The Four-Seat, Four-Door Ferrari Purosangue Captivates Singapore
How much does the Ferrari Purosangue cost?
It will be at least S$2m before COE and options.
Is Ferrari Purosangue a supercar?
Essentially yes, with four doors and four seats.
Is the Purosangue turbocharged?
Good old natural aspiration, baby! The only one in its class!
How many of the Ferrari Purosangue will be built?
The Purosangue is not limited production, but Ferrari won’t build many.
How long is the waiting list for the Ferrari Purosangue?
It’s currently around two years in Singapore.
I reckon Ferrari has the perfect name for its new four-door, four-seater car - Purosangue translates to ‘thoroughbred’ in English.
Despite being conceptually like an SUV, it feels more like a Ferrari GTC4Lusso that’s been jacked up, which was the last four seater Ferrari had in its range, albeit with two doors in a coupe form. In that sense, it’s appropriate to expect the Purosangue to be as authentic a Ferrari as can be.
To be sure, Ferrari has a long history building four seaters. The brand has always been about driving pleasure and comfort coexisting in harmony, especially for its more practical models.
So when I got wind of the Purosangue making its quiet arrival to Singapore, I had to see it for myself. The car is currently on display at Ital Auto’s showroom.
Forget all conventions. The Purosangue only has a height of 1.6 m, which is substantially lower than its competitors and just 20 cm higher than the GTC4Lusso. There is no rear windscreen wiper, as Ferrari designed the windscreen to be cleaned by airflow. And because much of the drag in a higher riding car comes from the wheels, Ferrari has innovated floating wheel arches to create a ‘blanket’ over the wheels, thereby reducing turbulence.

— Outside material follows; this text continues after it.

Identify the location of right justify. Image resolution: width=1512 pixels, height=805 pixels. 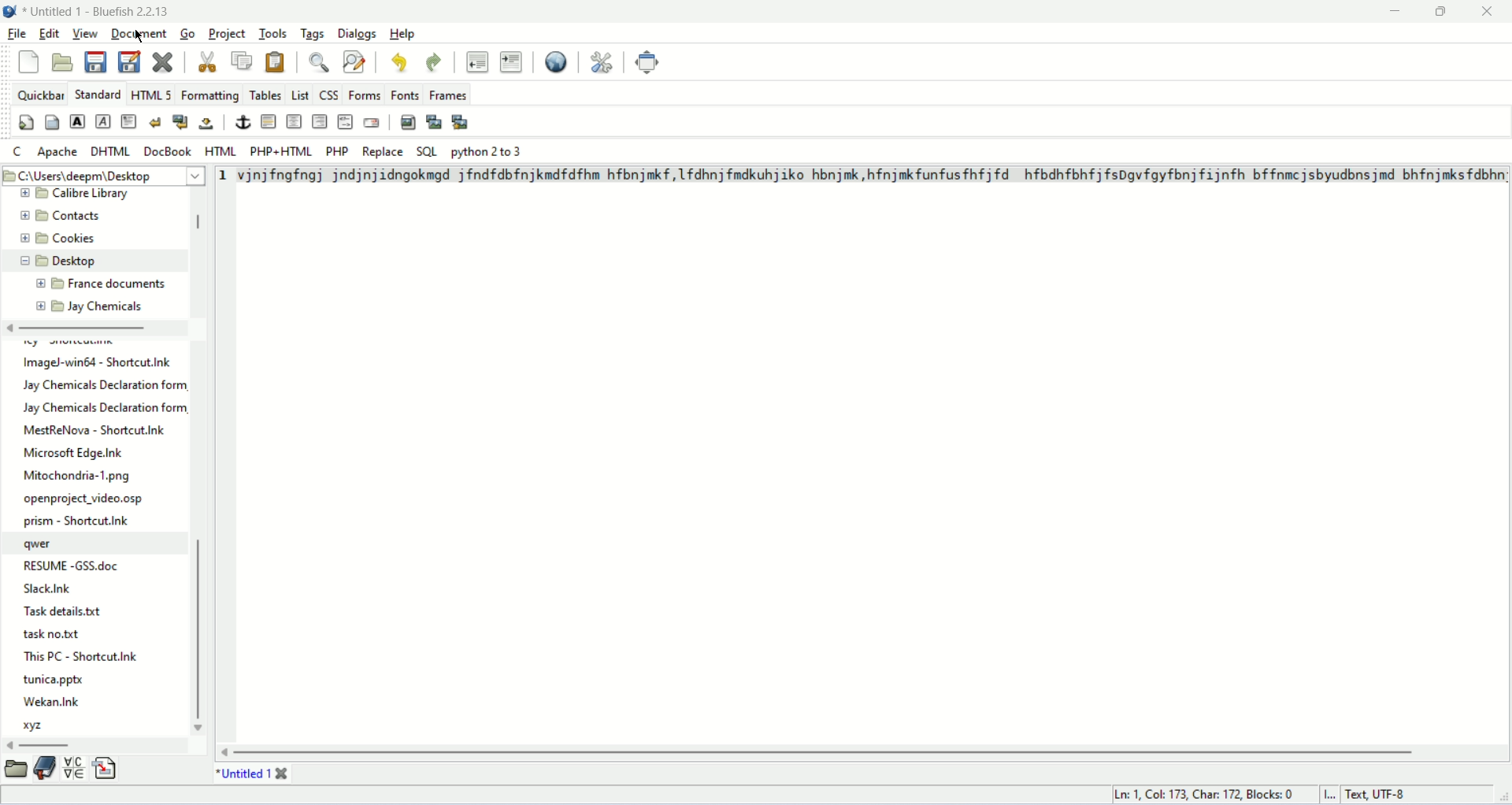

It has ‘welcome’ rear doors, which is a show stopper especially when paired with such a svelte shape. These open up to 79 degrees for easy ingress and egress, and are electrically powered too. Just a light 2 second tap outside of the door will open it. Ferrari is unabashedly confident about offering the car only as an exclusive four seater, and this does help the car feel sportier and focused.
But most importantly, its drivetrain is quite possibly the only one of its kind in its segment - a 65-degree 725 PS 6.5-litre naturally aspirated V12 mated to a 8-speed F1 DCT gearbox, powering all four wheels. Authenticity is definitely not lacking here.
Its gearbox is rear-mounted, helping to achieve a weight distribution of 49:51. If you open the engine bay, you can also see that the V12 is pushed all the way to the rear - seemingly perched almost within the cabin.
Starting it up, the rich sound is incomparable to anything else out there on sale today - with four doors. It’s exotic, soulful and makes the heart skip a beat.
Yet it is tuned to deliver 80% of torque at 2100 rpm, although the maximum torque of 716 Nm is achieved at 6250 rpm. 0-100 km/h is accomplished in 3.3 seconds and 0-200 km/h in 10.6 seconds.
Surprisingly practical, there are cup holders concealed beneath leather cushions and all four seats are electrically adjustable. There is also plenty of headroom even with a panoramic sunroof for all passengers, including the rear two occupants. The front passenger even has his/her own infotainment screen to fiddle with.
The current waiting list for a Purosangue is around two years and you can expect to pay north of S$2m for the car.
But it is probably the most captivating high-riding four door car we’ll ever live to see.